Con la llegada del buen tiempo, es habitual ver cómo miles de aficionados al ciclismo llenan las carreteras. Sin embargo, esta presencia masiva implica extremar las precauciones de seguridad. La Guardia Civil ha lanzado un recordatorio contundente dirigido a los usuarios de la bicicleta
El mensaje es claro y directo: si no quieres sufrir un accidente o recibir una sanción, debes aprender a comunicar tus intenciones al resto de conductores.
Fundamental para mantener la seguridad

Muchos ciclistas suelen cometer el error de pensar que, por ser un vehículo pequeño y ágil, no necesitan avisar de sus movimientos.

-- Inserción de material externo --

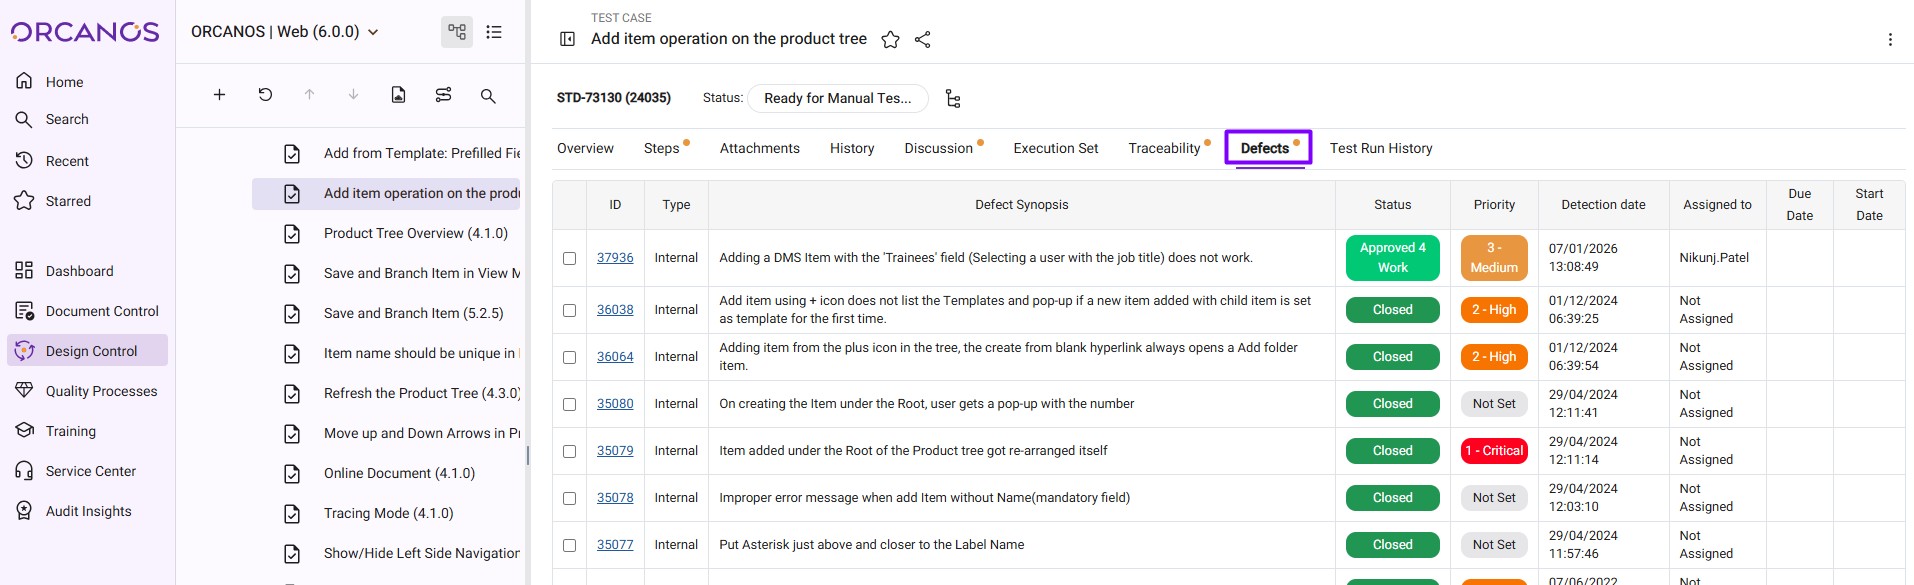1914x585 pixels.
Task: Open the Ready for Manual Test status dropdown
Action: [837, 98]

Sin embargo, esto puede acabar en tragedia.
Los conductores necesitan conocer las intenciones de los ciclistas para adaptar su velocidad, frenar a tiempo o cambiar de carril de manera segura. Si se realiza un giro brusco sin haber avisado, se obliga al conductor a realizar una maniobra de emergencia que puede acabar en un desenlace fatal.
La Guardia Civil recuerda que la normativa de Tráfico no hace distinciones entre bicicletas y otros vehículos respecto a la necesidad de señalizar. Además, el desconocimiento no exime de responsabilidad. Por lo tanto, la obligación de todo ciclista es conocer a la perfección cómo indicar cada maniobra. No se trata de un simple consejo, sino de una exigencia legal que busca proteger la integridad de todos los que comparten la vía.
Cómo señalizar cada giro y parada

Para indicar que vas a girar a la derecha, debes extender tu brazo derecho de forma horizontal, dejando la palma de la mano extendida hacia abajo. Es vital que hagas este gesto con suficiente antelación, no cuando ya estés encima del cruce o la intersección. Al realizar el gesto antes de empezar el movimiento, das tiempo al conductor que viene detrás de ti para que vea tu intención, comprenda hacia dónde te diriges y pueda aminorar su marcha o apartarse con seguridad.
Cuando tu intención sea girar hacia la izquierda, la señalización es igual de intuitiva pero requiere un poco más de pericia. En este caso, debes extender tu brazo izquierdo. Es fundamental que mientras realizas esta señal, mantengas la trayectoria lo más recta posible y no empieces a invadir el carril contrario antes de tiempo. Si te encuentras en una rotonda o en un cruce complejo, la señalización debe mantenerse hasta que inicies la maniobra de giro. Recuerda que no se trata solo de mover el brazo un segundo, sino de mantener la señal el tiempo necesario para que sea visible.
¿Qué pasa si tienes que frenar de golpe o vas a detener la marcha? Hay una señal específica para avisar de que vas a reducir la velocidad o parar. Debes colocar tu brazo en ángulo, de modo que tu mano quede situada hacia arriba, formando un movimiento repetitivo de arriba abajo. Esto es importante en especial en grupos de ciclistas. Si vas en pelotón, el ciclista que va en cabeza tiene la responsabilidad de avisar al resto de compañeros para evitar el efecto dominó, donde un frenazo de uno provoca la caída de los que vienen detrás.
La Guardia Civil recuerda la normativa sobre el posicionamiento en la calzada

Además de señalar tus maniobras, la seguridad también depende de dónde te coloques en la carretera. Hay mucha confusión sobre si se debe ir siempre por el arcén o si se puede ocupar la calzada.
La Guardia Civil apunta que el Reglamento General de Circulación, en su artículo 38, es muy preciso al respecto. La obligación es circular lo más a la derecha posible. Si existe un arcén transitable y en buenas condiciones, debes utilizarlo siempre. Es el lugar más seguro, ya que te separa físicamente del tráfico de vehículos a motor.
Sin embargo, sabemos que el estado de los arcenes no siempre es el ideal. Muchas veces están llenos de gravilla, restos de vegetación o en mal estado. Si el arcén no es suficiente o no permite una circulación segura, puedes ocupar una parte de la calzada. No obstante, debe hacerse con mucha cabeza.
Si circulas en grupo, la normativa permite que los ciclistas circulen en columna de a dos, pero extremando la precaución en tramos sin visibilidad o zonas donde el tráfico sea muy denso. Incumplir estas normas no solo supone un riesgo constante, sino que la Guardia Civil te puede poner una multa de hasta 200 euros.